*What to work on*.
**a)** In the climate change essay, what was the atmospheric carbon dioxide concentration in the mid-1990s?
**b)** Continue the climate change essay from its last sentence.

--- start of Page extract ---

I started working on climate change in the mid-1990s. I wasn’t all that keen to work in this area. If you’ll pardon the pun, it wasn’t exactly the ‘hot topic’ it is today. At that time climate change was a fringe topic among ecological researchers. I got ‘dragged’ into this work by several friends who wanted to apply for a grant. I liked them so I went along. We didn’t get the grant, and ironically I was the only one who went on to work in the area.
In the mid-1990s the atmospheric carbon dioxide concentration was around 350 parts per million, today it is over 400 ppm. The IPCC’s 1st assessment report (AR1) was published a few years earlier. We now eagerly await AR6 (due in April 2021). In the mid-1990s all talk was of the Kyoto Protocol (1992), now it’s all about the Paris Accords (2015). In the mid-1990s, my colleagues and I were trying to make predictions about the impacts of climate change in the 2020s. That seemed so far away at the time, but it recently dawned on me that the 2020s are now!

--- end of Page extract ---
--- start of Data provided ---

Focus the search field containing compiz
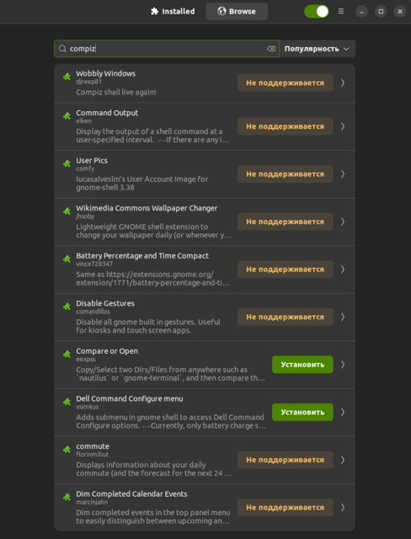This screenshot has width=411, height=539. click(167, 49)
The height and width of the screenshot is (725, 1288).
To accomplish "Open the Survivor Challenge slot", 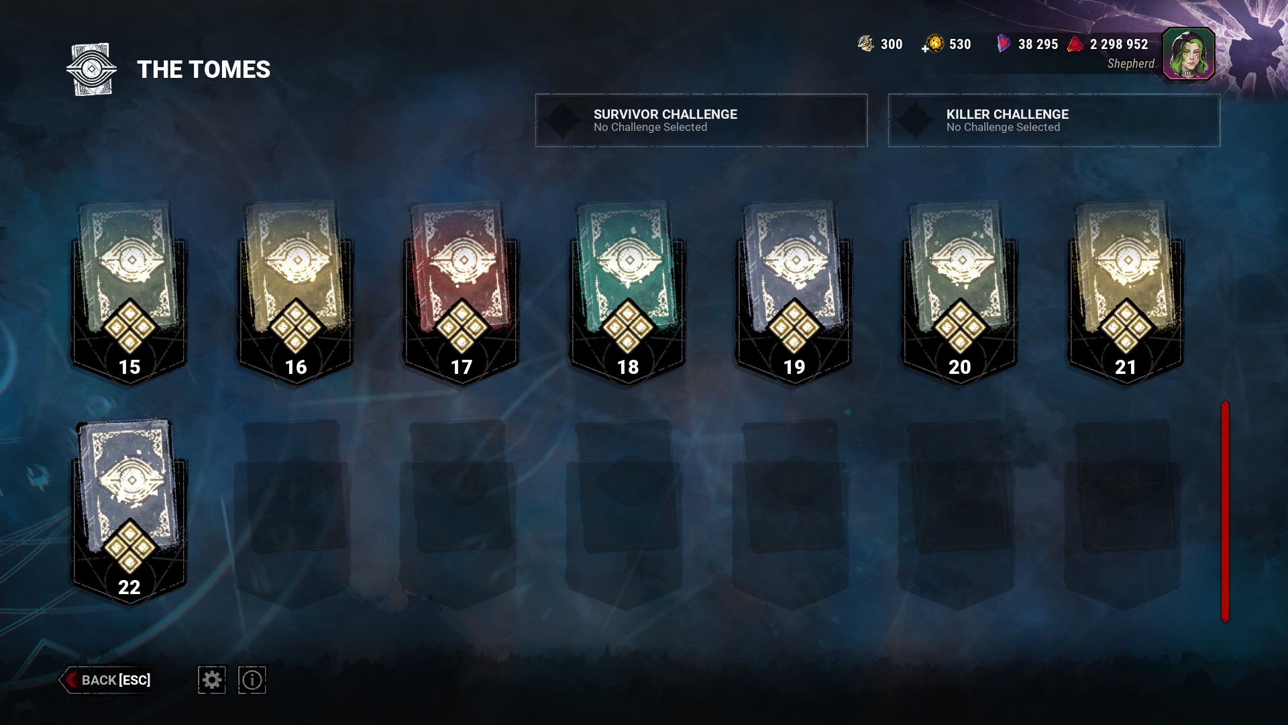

--- end of Data provided ---

*Answers in order*.
**a)** Around 350 parts per million.

**b)**
We’ve learned a lot about our climate system…
A lot has happened scientifically since the early 1990s. We’ve learned a lot about our climate system, how it functions, and what the consequences of increasing greenhouse gas concentrations might be. The latest dire report from the IPCC, Global Warming of 1.5°C, has been interpreted by some as suggesting that we have only until 2030 to avert climate disaster.
What do we know about the ecological impacts of climate change? In the 29 years since AR1 was published, ecologists have fully embraced the study of climate change. And grassland ecologists have often led the way in these studies, thanks to the tractability of doing ecological research in such environments, publishing nearly 1000 studies in that time. My colleague, David Gibson, and I decided it was time to take stock of what we have learned, at least for grasslands! With the encouragement of the British Ecological Society, David and I proposed a new volume in the BES’s Ecological Reviews series, published by Cambridge University Press. The series dates back to 2005, yet this is the first review to focus solely on climate change.
More about Grasslands and Climate Change:
David and I were joined by 28 other grassland ecologists from Australia, Canada, France, Ireland, Sweden, the United Kingdom, and the United States. We present our finding in 19 chapters divided into four parts. In the book’s introductory section we review grasslands in a global context and then focus on the methodology used to study grasslands and climate change.
In Part I, we consider the impacts of climate change on grassland dynamics.
In Part II, we explore species traits, functional groups and evolutionary change.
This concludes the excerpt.